*2OPINION OF THE COURT
Per Curiam.Respondent was admitted to the Bar at a term of the Appellate Division, Second Department, in March 1977. On July 19, 1985, he was convicted in the United States District Court for the Southern District of New York, upon his plea of guilty to one count of a 10-count indictment charging him with "willfully and knowingly” presenting false documents to the United States Immigration and Naturalization Service (INS) containing false statements of material fact in violation of 18 USC § 1001. The indictment alleged that respondent caused the INS to issue employment authorization forms to certain of his clients by misrepresenting reasons justifying a change in their official alien immigration status on forms entitled "Application for Status as Permanent Resident”. On July 19, 1985, respondent was given a suspended sentence and two years’ probation, and was fined $5,000. The Departmental Disciplinary Committee (DDC) now presents a certified copy of the judgment, and moves to strike his name from the roll of attorneys pursuant to Judiciary Law § 90 (4) (b), (e). The DDC asserts that respondent is automatically disbarred because the crime of which he now stands convicted is a criminal offense which would also constitute a felony under New York Penal Law § 175.35.

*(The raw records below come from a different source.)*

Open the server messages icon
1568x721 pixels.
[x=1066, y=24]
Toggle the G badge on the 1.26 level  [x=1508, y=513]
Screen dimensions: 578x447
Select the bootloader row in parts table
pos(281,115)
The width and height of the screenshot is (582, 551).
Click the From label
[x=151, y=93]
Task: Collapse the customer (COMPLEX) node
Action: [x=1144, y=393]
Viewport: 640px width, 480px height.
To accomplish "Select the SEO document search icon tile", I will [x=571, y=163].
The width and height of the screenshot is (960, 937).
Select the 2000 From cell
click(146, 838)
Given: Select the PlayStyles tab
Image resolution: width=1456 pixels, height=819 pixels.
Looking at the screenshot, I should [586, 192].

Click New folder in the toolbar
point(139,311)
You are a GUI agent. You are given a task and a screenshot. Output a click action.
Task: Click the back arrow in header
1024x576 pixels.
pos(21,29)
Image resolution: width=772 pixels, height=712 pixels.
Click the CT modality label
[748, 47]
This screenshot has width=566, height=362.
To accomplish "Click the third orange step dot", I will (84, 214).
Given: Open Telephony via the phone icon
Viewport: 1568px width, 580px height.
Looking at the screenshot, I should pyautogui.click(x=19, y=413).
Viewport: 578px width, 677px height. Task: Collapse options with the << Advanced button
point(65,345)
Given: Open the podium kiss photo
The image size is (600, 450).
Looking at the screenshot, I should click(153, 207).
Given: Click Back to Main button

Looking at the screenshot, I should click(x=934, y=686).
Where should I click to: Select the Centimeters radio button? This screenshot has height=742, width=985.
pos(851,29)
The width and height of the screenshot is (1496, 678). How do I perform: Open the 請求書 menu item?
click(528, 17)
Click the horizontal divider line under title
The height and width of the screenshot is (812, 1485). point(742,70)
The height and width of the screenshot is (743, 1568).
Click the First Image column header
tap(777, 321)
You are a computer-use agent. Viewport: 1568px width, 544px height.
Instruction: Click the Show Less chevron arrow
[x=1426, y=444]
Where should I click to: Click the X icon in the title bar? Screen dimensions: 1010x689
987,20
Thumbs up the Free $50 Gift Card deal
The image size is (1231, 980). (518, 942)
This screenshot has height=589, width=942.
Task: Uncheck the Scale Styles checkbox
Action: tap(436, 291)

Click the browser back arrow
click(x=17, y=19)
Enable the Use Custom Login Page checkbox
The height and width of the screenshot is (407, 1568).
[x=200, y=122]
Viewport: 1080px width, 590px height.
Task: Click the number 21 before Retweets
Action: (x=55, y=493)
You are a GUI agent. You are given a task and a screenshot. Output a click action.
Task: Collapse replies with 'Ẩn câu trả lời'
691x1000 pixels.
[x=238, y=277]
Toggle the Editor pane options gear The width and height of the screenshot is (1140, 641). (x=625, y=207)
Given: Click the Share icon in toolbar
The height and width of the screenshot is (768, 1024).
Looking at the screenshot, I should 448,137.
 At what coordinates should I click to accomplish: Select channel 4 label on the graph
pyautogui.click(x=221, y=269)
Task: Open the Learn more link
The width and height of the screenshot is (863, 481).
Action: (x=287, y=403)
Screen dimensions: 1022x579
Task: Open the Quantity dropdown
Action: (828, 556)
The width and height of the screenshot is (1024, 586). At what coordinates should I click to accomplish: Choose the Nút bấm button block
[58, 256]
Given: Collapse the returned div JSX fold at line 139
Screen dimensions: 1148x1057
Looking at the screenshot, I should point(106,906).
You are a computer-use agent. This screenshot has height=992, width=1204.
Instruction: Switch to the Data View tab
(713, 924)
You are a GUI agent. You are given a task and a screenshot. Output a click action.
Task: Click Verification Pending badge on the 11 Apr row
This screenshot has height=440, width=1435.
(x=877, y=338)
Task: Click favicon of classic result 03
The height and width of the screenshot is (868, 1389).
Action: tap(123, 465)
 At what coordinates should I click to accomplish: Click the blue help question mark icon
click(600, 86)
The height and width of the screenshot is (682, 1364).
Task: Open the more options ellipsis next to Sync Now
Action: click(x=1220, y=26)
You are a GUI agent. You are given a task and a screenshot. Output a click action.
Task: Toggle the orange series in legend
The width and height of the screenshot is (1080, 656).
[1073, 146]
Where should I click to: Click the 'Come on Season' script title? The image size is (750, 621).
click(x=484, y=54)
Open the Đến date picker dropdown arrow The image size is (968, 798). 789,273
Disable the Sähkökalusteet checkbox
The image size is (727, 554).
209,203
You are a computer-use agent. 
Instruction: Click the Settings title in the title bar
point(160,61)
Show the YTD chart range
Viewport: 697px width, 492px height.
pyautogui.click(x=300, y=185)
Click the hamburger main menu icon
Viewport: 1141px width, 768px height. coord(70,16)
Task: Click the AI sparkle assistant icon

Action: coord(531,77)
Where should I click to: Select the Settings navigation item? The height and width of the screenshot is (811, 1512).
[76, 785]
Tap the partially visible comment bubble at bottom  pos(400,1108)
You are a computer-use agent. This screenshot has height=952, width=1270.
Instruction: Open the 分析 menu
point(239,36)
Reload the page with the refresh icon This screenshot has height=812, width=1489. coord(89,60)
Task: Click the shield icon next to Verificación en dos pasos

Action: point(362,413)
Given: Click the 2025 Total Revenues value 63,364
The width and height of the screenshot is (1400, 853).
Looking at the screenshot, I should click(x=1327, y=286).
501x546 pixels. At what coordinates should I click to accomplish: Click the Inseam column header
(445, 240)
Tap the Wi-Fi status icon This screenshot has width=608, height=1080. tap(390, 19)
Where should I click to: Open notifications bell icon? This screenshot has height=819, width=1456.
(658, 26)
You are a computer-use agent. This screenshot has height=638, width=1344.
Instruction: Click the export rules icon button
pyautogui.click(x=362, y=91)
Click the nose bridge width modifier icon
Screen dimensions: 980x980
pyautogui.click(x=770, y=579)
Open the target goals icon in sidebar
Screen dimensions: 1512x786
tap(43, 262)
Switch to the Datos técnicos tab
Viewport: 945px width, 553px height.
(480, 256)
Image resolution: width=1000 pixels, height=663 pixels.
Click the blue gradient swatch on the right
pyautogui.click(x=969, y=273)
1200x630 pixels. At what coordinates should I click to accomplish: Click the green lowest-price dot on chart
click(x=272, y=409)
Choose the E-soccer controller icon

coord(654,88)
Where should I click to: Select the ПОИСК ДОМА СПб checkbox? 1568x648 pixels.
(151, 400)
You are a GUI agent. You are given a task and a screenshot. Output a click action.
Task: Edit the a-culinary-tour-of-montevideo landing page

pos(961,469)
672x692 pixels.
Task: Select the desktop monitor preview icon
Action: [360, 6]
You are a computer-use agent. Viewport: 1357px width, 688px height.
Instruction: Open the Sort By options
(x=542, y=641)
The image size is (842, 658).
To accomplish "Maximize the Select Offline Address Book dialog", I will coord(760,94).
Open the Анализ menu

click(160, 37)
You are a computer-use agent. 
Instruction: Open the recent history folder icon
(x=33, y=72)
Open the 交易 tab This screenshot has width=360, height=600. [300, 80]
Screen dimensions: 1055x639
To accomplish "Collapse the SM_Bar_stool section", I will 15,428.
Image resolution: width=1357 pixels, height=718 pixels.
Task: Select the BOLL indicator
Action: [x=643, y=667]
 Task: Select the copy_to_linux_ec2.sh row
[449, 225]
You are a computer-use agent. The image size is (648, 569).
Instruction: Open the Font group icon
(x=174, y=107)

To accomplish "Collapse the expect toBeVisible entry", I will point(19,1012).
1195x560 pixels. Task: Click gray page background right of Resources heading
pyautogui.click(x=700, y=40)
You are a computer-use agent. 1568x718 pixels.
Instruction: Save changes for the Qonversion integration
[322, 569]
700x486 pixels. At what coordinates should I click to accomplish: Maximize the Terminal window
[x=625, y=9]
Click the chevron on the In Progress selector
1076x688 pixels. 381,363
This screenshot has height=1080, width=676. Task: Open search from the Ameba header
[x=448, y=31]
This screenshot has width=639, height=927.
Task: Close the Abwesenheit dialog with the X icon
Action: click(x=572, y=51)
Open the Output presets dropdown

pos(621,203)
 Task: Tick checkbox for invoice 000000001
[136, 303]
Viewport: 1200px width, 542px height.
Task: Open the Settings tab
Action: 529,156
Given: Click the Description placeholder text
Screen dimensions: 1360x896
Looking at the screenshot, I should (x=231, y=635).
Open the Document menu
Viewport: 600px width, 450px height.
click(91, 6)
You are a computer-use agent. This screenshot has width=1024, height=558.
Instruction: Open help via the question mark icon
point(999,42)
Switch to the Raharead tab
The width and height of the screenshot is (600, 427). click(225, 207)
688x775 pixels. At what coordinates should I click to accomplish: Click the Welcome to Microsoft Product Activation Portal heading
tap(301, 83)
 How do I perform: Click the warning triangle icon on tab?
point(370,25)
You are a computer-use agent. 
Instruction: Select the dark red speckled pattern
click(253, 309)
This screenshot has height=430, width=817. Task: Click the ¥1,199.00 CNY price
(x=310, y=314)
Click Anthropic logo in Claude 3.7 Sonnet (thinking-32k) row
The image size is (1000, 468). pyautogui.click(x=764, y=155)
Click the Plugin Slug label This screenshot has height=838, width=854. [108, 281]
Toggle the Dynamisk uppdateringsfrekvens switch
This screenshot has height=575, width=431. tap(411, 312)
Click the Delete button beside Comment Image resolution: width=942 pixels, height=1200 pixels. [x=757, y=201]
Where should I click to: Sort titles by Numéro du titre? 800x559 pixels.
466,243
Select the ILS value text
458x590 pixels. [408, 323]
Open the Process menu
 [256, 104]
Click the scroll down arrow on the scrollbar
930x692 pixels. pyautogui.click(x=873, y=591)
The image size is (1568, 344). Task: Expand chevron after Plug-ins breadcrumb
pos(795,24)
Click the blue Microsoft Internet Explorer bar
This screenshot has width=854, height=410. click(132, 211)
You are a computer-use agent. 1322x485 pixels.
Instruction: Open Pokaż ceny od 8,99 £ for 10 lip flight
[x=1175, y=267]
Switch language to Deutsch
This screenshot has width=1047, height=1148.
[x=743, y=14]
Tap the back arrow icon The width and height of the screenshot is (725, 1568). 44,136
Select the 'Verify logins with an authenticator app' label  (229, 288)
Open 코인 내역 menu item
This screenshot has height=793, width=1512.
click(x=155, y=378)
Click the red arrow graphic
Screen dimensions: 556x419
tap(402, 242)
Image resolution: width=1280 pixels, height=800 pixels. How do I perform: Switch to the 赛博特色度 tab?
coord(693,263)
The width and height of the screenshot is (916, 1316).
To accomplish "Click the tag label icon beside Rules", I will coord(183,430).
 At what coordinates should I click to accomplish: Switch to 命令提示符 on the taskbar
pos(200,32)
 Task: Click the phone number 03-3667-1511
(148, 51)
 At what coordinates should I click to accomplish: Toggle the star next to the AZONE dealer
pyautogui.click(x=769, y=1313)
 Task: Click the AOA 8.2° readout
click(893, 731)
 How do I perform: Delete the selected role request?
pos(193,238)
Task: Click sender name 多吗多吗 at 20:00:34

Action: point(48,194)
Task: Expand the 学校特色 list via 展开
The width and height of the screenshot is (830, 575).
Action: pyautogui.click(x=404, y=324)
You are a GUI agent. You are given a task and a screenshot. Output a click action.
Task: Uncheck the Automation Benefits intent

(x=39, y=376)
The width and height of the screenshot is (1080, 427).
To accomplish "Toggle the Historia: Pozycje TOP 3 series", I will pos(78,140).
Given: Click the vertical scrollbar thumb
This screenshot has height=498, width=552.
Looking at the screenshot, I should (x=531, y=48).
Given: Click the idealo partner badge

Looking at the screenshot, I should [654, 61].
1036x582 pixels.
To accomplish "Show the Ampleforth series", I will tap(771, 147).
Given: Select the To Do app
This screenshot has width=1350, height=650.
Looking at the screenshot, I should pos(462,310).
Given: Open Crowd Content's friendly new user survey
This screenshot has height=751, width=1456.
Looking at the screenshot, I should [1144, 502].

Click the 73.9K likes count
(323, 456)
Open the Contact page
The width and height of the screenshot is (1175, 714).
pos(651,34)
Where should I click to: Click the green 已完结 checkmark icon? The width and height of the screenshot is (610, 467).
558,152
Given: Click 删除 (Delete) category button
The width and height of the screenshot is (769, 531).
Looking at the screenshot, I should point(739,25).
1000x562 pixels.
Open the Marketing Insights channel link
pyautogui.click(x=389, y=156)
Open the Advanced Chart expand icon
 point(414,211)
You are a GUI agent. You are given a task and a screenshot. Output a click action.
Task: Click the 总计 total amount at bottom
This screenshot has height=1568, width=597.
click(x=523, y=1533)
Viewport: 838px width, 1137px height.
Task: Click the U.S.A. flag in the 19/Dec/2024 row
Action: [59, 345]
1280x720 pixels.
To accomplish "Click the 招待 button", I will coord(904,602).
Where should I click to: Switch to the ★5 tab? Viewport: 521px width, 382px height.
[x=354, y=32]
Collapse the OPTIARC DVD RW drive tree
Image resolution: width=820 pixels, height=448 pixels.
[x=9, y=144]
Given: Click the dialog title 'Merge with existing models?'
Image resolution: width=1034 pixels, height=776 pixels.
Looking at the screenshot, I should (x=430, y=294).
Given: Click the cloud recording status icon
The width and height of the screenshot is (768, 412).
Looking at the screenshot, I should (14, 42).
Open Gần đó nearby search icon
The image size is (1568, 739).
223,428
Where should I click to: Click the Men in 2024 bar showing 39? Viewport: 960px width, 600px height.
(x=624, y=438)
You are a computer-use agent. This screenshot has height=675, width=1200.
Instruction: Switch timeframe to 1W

It is beyond cavil that a conviction for making a false statement under 18 USC § 1001 is cognizable as a felony under New York law for purposes of the automatic disbarment statute. (Matter of Chu, 42 NY2d 490, 494 [1977]; Matter of Monte, 94 AD2d 275, 276-277 [1st Dept 1983]; Matter of Cahn, 87 AD2d 1014 [2d Dept 1981]; Matter of Beitler, 82 AD2d 276, 277 [1st Dept 1981].) Penal Law § 175.35 provides that it is a class E felony knowingly to offer a false instrument for filing in a public office with intent to defraud the State. In Matter of Monte (supra), this court considered and rejected the contention, made by respondent here, that the State misdemeanor statute (Penal Law § 175.30) is more analogous because Penal Law § 175.35 requires "intent to defraud the state”, while the Federal felony statute does not. We noted: "By any definition of terms a person who willfully and knowingly engages in the offering for filing of a false instrument intends to effect the filing of the instrument and thereby intends that the governmental agency with which the instrument is filed be deceived and thereby defrauded” (94 AD2d, at *3p 276). The criminal conduct at issue in Monte and in the present case is qualitatively indistinguishable.
Respondent contends, inter alia, in reliance upon the dissent of then Chief Judge Cooke in Matter of Margiotta (60 NY2d 147, 153 [1983]) that application of the automatic disbarment provision to him based upon his conviction violates State and Federal equal protection requirements. He asserts that the criteria for determining whether out-of-State offenses are cognizable as felonies under Judiciary Law § 90 (4) and the "essential similarity” test cannot be applied consistently because there is no ascertainable standard that can be applied from one case to the next.
Respondent concedes, however, that this court has consistently applied the test and the automatic disbarment statute to encompass convictions based upon this particular felony offense under similar circumstances. We do not find the weakness which he suggests to exist in the "essential similarity” test enunciated by the Court of Appeals in Matter of Chu (supra) and Matter of Cahn v Joint Bar Assn. Grievance Comm. (52 NY2d 479, 482 [1981]).
Accordingly, respondent’s name should be stricken from the roll of attorneys and counselors-at-law.
Kupferman, J. P., Sullivan, Carro, Fein and Rosenberger, JJ., concur.
Respondent’s name is stricken from the roll of attorneys and counselors-at-law in the State of New York.